## DIRECTIONS
The response must contain every line from the records below that has "menu".
Top of RECORDS FOR THE EXERCISE
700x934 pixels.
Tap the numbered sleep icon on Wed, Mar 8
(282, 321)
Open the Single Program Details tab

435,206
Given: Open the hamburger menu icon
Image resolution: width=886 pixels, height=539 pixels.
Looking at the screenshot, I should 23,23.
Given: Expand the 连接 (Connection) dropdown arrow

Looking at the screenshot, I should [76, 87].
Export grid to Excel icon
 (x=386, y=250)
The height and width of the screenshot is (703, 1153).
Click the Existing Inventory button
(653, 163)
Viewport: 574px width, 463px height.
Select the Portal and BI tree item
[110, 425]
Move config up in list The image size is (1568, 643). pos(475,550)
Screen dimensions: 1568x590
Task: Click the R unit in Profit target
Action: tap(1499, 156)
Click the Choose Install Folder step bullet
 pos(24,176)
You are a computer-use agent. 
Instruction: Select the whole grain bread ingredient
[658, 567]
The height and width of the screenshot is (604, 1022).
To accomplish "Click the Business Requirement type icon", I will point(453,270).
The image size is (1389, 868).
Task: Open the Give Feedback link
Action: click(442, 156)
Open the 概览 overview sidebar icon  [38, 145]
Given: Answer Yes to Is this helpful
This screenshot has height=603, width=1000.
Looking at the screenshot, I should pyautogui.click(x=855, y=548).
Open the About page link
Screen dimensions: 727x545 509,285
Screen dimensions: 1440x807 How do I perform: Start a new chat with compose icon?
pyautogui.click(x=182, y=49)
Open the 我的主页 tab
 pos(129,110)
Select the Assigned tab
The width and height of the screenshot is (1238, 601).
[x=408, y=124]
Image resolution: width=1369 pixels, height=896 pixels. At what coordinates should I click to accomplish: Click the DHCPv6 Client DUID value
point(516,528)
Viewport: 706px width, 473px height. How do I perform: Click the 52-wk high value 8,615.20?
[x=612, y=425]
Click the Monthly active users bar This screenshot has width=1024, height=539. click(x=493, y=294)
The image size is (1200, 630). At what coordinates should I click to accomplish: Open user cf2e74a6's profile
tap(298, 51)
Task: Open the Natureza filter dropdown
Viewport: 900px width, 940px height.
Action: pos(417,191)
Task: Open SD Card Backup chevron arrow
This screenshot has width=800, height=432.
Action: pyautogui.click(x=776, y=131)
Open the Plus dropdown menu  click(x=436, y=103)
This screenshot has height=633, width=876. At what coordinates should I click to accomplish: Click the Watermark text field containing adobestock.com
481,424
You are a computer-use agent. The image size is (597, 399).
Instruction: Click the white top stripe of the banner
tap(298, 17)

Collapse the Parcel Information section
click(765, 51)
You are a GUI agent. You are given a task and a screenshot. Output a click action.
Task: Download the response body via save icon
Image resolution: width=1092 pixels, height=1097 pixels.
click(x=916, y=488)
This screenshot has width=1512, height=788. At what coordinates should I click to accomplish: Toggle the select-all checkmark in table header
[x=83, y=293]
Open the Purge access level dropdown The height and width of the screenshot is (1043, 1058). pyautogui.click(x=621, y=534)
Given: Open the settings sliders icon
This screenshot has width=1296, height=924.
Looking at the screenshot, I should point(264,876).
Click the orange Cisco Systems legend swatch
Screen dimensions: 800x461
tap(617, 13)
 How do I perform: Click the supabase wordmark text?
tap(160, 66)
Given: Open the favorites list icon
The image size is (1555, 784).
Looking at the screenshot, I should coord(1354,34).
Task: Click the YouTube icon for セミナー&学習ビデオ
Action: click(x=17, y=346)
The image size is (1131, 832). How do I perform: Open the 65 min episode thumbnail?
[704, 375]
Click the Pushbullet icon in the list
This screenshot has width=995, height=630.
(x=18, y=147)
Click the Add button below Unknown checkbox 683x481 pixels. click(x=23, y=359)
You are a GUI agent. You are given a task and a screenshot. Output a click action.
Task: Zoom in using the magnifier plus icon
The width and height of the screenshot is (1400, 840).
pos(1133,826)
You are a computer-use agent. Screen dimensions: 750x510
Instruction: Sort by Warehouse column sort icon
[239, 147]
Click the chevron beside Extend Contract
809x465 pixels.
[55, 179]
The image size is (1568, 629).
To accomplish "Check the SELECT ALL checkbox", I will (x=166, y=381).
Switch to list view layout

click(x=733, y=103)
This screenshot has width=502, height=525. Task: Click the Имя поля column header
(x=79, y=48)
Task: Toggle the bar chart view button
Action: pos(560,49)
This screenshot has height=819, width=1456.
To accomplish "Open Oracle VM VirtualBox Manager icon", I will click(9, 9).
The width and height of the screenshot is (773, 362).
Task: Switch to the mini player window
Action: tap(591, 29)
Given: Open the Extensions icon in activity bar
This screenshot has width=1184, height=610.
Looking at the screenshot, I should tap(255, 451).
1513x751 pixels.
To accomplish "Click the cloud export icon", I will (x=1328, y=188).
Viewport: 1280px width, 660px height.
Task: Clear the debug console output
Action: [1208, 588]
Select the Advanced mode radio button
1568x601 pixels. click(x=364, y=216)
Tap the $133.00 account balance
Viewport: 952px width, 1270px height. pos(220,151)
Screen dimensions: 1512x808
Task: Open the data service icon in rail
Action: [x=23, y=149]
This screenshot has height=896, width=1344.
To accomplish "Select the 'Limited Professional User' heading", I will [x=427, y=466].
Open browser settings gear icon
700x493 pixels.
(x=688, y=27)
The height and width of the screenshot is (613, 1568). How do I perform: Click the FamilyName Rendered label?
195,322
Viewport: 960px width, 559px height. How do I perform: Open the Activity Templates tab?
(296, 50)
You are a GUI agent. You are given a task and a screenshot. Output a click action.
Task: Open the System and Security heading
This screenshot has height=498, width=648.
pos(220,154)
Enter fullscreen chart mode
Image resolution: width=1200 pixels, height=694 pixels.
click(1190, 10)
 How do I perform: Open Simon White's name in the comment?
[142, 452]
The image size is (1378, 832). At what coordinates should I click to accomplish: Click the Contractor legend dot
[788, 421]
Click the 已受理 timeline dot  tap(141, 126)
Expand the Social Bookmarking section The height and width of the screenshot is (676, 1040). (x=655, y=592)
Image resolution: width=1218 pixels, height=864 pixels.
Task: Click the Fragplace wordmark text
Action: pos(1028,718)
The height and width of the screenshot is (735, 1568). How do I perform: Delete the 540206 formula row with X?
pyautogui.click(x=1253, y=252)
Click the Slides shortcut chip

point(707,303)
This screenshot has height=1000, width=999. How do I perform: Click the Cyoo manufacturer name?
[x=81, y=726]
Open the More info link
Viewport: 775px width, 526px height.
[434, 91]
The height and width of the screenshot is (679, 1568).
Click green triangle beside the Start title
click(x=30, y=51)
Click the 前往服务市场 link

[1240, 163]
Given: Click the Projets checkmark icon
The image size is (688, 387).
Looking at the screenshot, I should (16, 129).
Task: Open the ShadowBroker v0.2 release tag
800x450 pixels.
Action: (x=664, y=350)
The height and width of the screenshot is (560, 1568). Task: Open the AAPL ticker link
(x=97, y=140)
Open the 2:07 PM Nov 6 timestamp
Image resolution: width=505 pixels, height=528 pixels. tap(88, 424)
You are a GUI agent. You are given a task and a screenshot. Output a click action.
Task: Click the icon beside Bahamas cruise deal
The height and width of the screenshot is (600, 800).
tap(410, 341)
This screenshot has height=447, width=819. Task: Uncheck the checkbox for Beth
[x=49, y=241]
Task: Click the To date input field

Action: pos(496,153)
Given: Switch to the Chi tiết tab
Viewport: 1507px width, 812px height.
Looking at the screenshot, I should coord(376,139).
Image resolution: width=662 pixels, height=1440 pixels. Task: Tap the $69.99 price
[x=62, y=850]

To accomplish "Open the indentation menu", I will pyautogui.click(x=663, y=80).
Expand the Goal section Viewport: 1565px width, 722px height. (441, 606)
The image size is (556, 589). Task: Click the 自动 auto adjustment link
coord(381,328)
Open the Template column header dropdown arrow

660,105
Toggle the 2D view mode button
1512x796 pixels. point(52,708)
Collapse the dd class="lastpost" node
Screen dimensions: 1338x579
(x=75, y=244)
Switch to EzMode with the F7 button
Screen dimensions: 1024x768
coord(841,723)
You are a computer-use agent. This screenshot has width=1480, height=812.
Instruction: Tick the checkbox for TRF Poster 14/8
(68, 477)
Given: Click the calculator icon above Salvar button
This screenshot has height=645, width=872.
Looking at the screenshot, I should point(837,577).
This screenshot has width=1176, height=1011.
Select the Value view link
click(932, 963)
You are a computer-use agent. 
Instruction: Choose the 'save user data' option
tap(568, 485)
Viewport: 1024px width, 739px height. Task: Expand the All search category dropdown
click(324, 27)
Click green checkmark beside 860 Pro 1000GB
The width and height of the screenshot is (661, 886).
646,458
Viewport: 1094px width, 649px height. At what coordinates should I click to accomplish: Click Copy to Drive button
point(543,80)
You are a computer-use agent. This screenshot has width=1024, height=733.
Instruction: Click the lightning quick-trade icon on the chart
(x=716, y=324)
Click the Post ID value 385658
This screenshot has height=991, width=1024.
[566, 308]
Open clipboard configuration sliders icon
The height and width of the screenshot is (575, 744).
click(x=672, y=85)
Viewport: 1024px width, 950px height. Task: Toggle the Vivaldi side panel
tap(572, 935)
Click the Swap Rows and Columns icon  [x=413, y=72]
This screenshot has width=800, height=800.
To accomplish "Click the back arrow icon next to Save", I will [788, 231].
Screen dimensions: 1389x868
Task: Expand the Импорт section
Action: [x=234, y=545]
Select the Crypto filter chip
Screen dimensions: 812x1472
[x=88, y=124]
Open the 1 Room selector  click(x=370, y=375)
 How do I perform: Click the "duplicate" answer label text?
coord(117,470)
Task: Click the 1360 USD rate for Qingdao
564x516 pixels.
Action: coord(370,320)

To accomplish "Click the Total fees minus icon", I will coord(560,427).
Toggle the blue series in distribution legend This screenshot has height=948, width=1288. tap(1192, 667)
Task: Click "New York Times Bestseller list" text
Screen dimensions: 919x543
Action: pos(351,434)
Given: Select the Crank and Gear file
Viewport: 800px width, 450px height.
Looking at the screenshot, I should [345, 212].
Bottom of RECORDS FOR THE EXERCISE
## ANSWER AREA
Given: Open the hamburger menu icon
Open the Plus dropdown menu  click(x=436, y=103)
To accomplish "Open the indentation menu", I will pyautogui.click(x=663, y=80).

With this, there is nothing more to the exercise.